Family history may be the most personal branch of the discipline, but it is not for the fainthearted, especially with the added investigative power of DNA analysis.
Not only are there skeletons in many family closets, but our ancestors were often not pleasant characters but captives of their times, when race mattered, slavery was legitimate business and women had few rights.
Family History ACT president Rosemary McKenzie has been an avid researcher since she was a teenager when her terrified mother feared she would open the door on her family skeletons.
That turned out to be the fact that her mother was born two years before her parents were married, uncontroversial now, but for a devout churchgoer, a horrific secret.
Some unearth illegitimate offspring and infidelities; murderers, thieves and crooks; or some who made their money from the-then legal but immoral slave trade.
“If you’re not prepared for surprises, not prepared to find something that you maybe don’t want to find, then it’s not for you,” warns Rosemary.
“It doesn’t matter how you work it, our ancestors were not all the current flavour of the month.”
She says there is always the risk that you will find out something you had rather not known, such as a Queensland friend who discovered that her grandfather wasn’t her blood ancestor.
People disappeared into asylums with mental illness or lied on their marriage certificates if they had convict ancestry.
“You have to consider what society was like a couple of hundred years ago,” says Rosemary.
Not that it seems to have deterred that many as family history rides a boom fed by a secular identity crisis and hunger to know where you come from, the advances in digital research tools and DNA testing and, of course, the popular television shows featuring celebrities.
For many starting to investigate their family history, the first introduction comes with the big ancestry websites, but the ACT has its own research treasure in the National Library of Australia’s Trove digital resource, including its collection of digitised Australian newspapers.
“Anybody who is a member of a family history society who has not used Trove has obviously only been in for a minute,” says Rosemary.
August is Family History Month and the NLA has an illuminating blog from family history librarian Jack Ennis Butler, The past is present: Putting family history in context.
While plenty of sleuthing happens in the digital space, Rosemary wants to remind family researchers that there is still plenty of useful material that is not online, as well as advice from heritage and historical societies such as hers, now nearing its 60th year.
As part of Family History Month, an exhibition at the ACT Heritage Library is celebrating the work of Family History ACT, which began as the Heraldry & Genealogy Society of Canberra in 1964, its own history and where the future lies.
The exhibition features many photographs, artefacts and ephemera, and discusses the importance of family history and why and how it should be done. It is likely to be extended due to the lockdown, and some of the associated talks are rescheduled.
For Rosemary, family history is a pursuit that connects her personally to the past and provides a broader picture of how people, including women and children, actually lived.

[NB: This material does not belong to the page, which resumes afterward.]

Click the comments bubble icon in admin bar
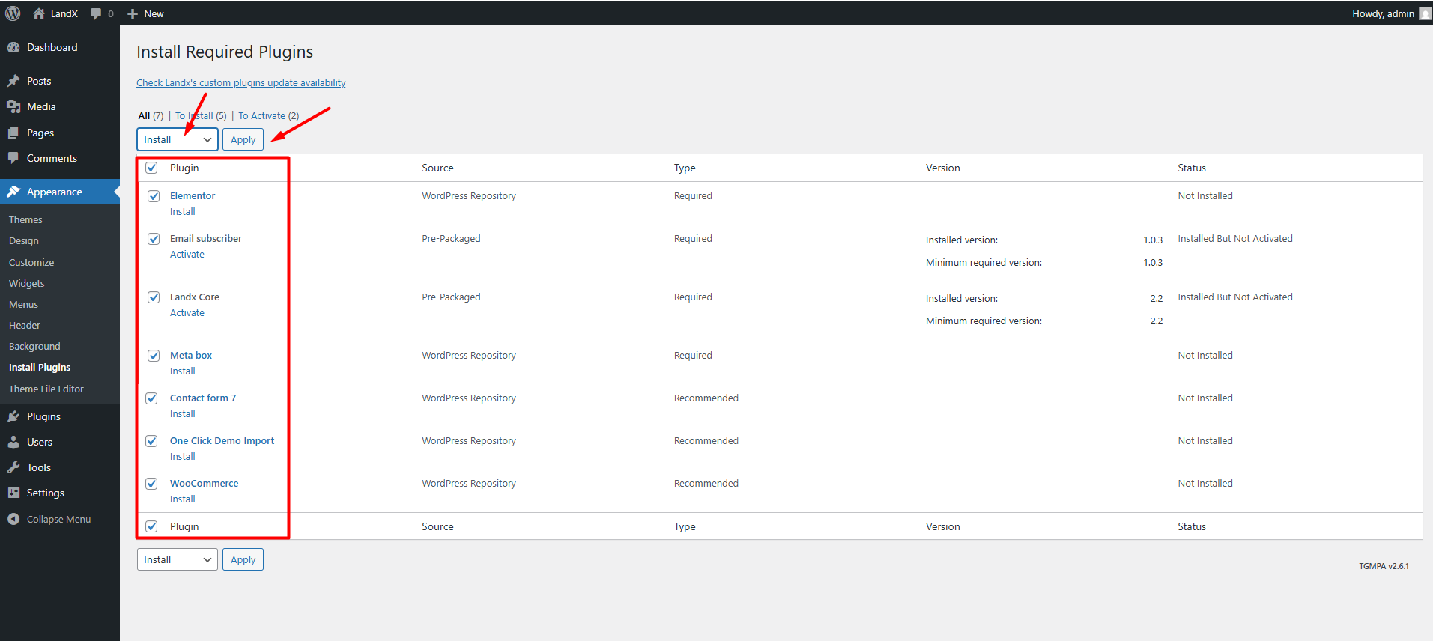This screenshot has width=1433, height=641. (96, 13)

That’s a far cry from the white, male, military view that has dominated the study of history.
“You actually cultivate a relationship with that point in time,” says Rosemary.

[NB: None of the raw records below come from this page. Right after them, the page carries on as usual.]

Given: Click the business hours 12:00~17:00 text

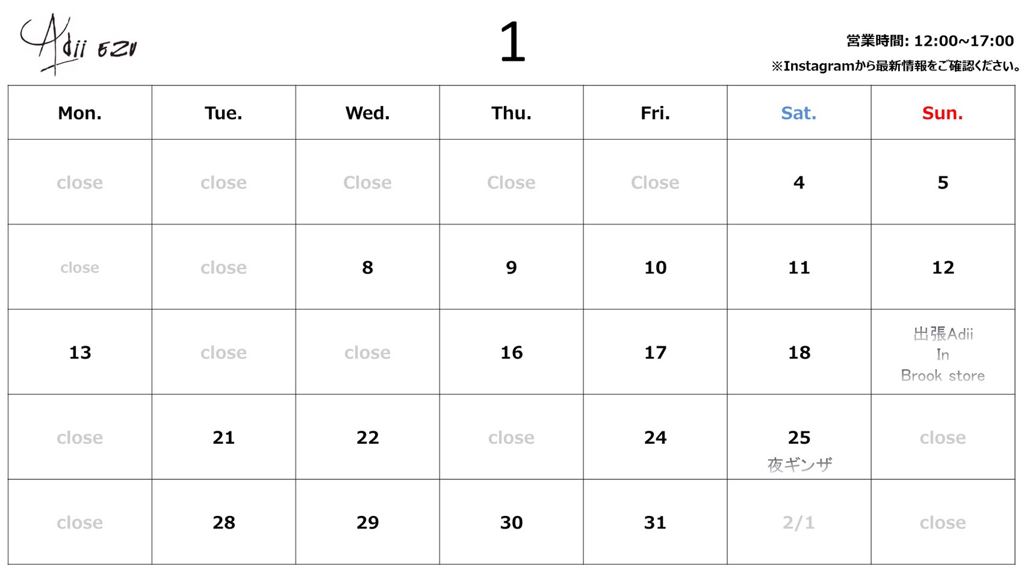Looking at the screenshot, I should coord(930,41).
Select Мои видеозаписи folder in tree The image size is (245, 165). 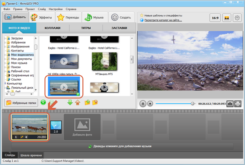[x=22, y=55]
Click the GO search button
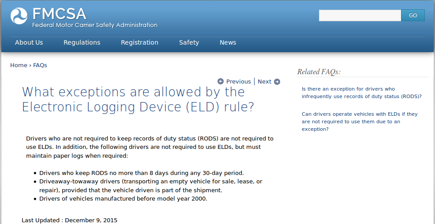This screenshot has height=224, width=435. (x=413, y=15)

She has ancestors who lived and worked in London as silk weavers until the industry declined about the middle of the 19th century.
“That’s what drove my ancestors to emigrate to Queensland,” Rosemary says. “When your ancestor is tied to it, it makes it so much more interesting.”
Rosemary says people may start online, but many realise that the extra information and networking that societies such as Family History ACT provide can take them further when they hit an investigative wall.
The Family History ACT library at Cook, for example, has more than 20,000 publications, including microfiche and microfilm, 99 per cent of which are not online.
These include births, deaths and marriages, headstone inscriptions from cemeteries, and books.
Now that the online revolution has occurred, Rosemary sees a changing role for her organisation, moving to a more specialised role.
“It seems now that everybody is doing it. We’ve become more specialist in assisting individuals and small groups and reaching out to regional areas,” she says
That means working with like-minded organisations within the Canberra region and providing a personal touch.
“They all have different flavours, but all are interested in Canberra region family history and how it affects the family and social community in the region,” Rosemary says.
“We provide complementary personal relationships rather than just sitting at home in our pyjamas at three in the morning assessing indexes or sending emails.”
Family History ACT has 600 members and offers a range of services and special interest and software user groups that meet regularly.
It publishes its own journal and exchanges journals with over 200 overseas societies and helps people publish their own family histories, made much easier by digital printing.
While the organisation began with a strong Anglo-Celtic influence, the many waves of immigration have diversified its membership and connections.
The NLA says the Trove newspapers can also shed light on Australia’s migrant populations and their immigration experience.
For Indigenous people wanting to piece together their often disrupted lineage and connections to country, the organisation refers them to the Australian Institute of Aboriginal and Torres Strait Islander Studies, which has a very strong family history group and the required expertise.